The Covid-19 pandemic was “detrimental” to brain health, even among individuals who were never infected, a new study suggests.
Academics propose that the immense strain placed on people’s lives – from weeks of isolation to the pervasive uncertainty surrounding the crisis – may have aged the brains of the nation.
The research indicated that this brain ageing was “more pronounced” among men, older individuals, and those from deprived backgrounds.
The findings emerged from brain ageing models initially trained using data from over 15,000 healthy people.
These models were then applied to nearly 1,000 participants in the UK Biobank study, a long-running project monitoring the health of middle-aged and older adults.
Researchers analysed brain scans, with half of the cohort having undergone scans prior to the pandemic, and the remainder having scans both before and after the global health crisis.
After reviewing the imaging data, the academics concluded that the pandemic “significantly” accelerated brain ageing.

This was assessed by their brain age, as determined by the scans, compared with their actual age.
The research team found that, on average, the scans taken after people had lived through the crisis had a “5.5-month higher deviation of brain age gap”.

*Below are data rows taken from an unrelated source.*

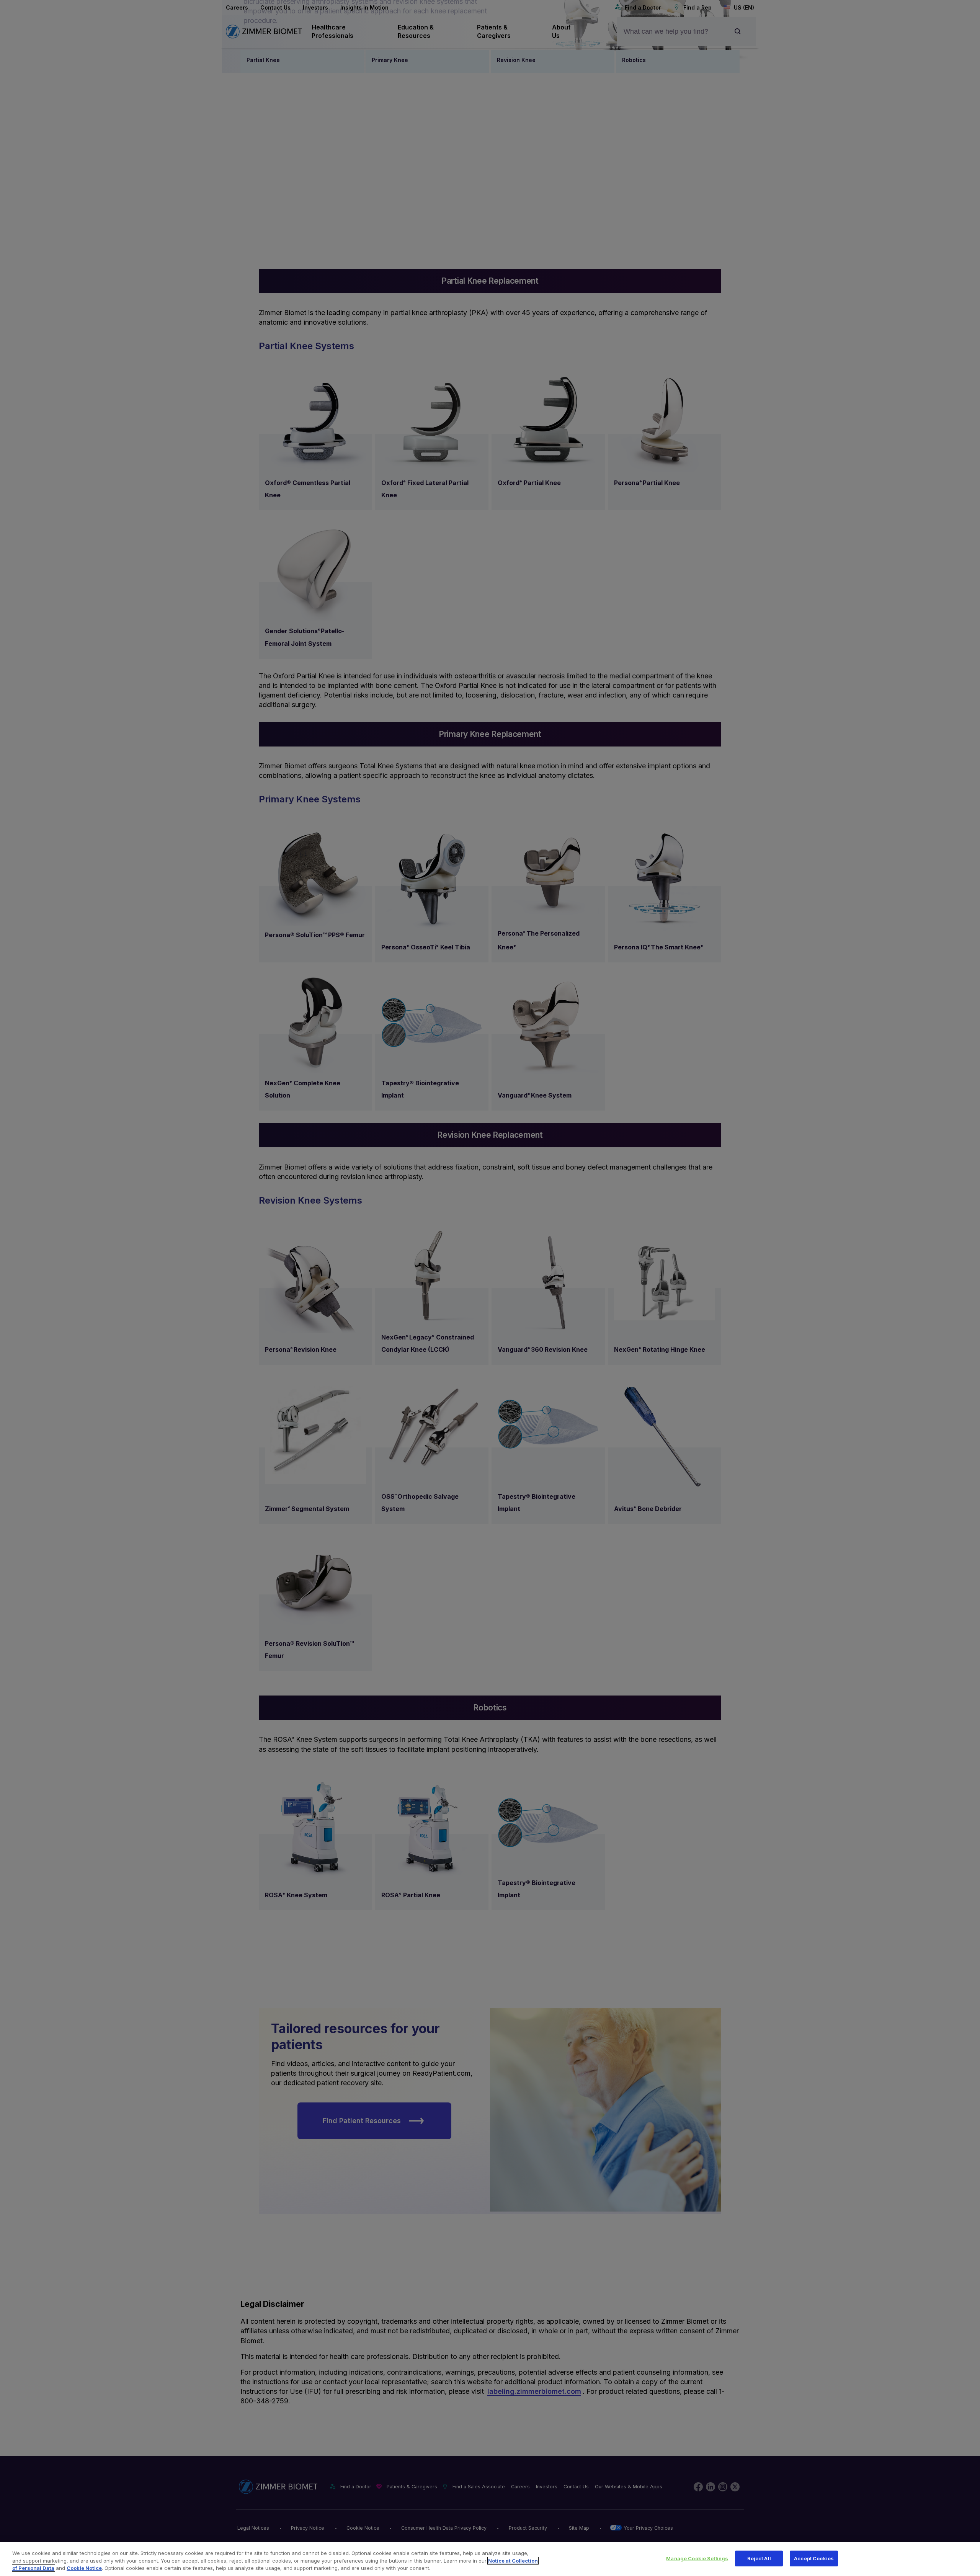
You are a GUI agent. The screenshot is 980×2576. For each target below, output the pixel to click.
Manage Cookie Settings (697, 2558)
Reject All (759, 2558)
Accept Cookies (814, 2558)
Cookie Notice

“We found that the Covid-19 pandemic was detrimental to brain health and induced accelerated brain ageing… regardless of SARS-CoV-2 infection,” the experts from the University of Nottingham wrote in the journal Nature Communications.
Dr Ali-Reza Mohammadi-Nejad, who led the study, said: “What surprised me most was that even people who hadn’t had Covid showed significant increases in brain ageing rates.
“It really shows how much the experience of the pandemic itself, everything from isolation to uncertainty, may have affected our brain health.”
The research team also examined whether having Covid-19 affected someone’s cognitive performance by examining the results of tests taken at the time of the scans.
They found that people who were infected with the virus appeared to perform more poorly on cognitive tests when they were assessed again after the pandemic.
Professor Dorothee Auer, professor of neuroimaging and senior author on the study, added: “This study reminds us that brain health is shaped not only by illness, but by our everyday environment.
“The pandemic put a strain on people’s lives, especially those already facing disadvantage. We can’t yet test whether the changes we saw will reverse, but it’s certainly possible, and that’s an encouraging thought.”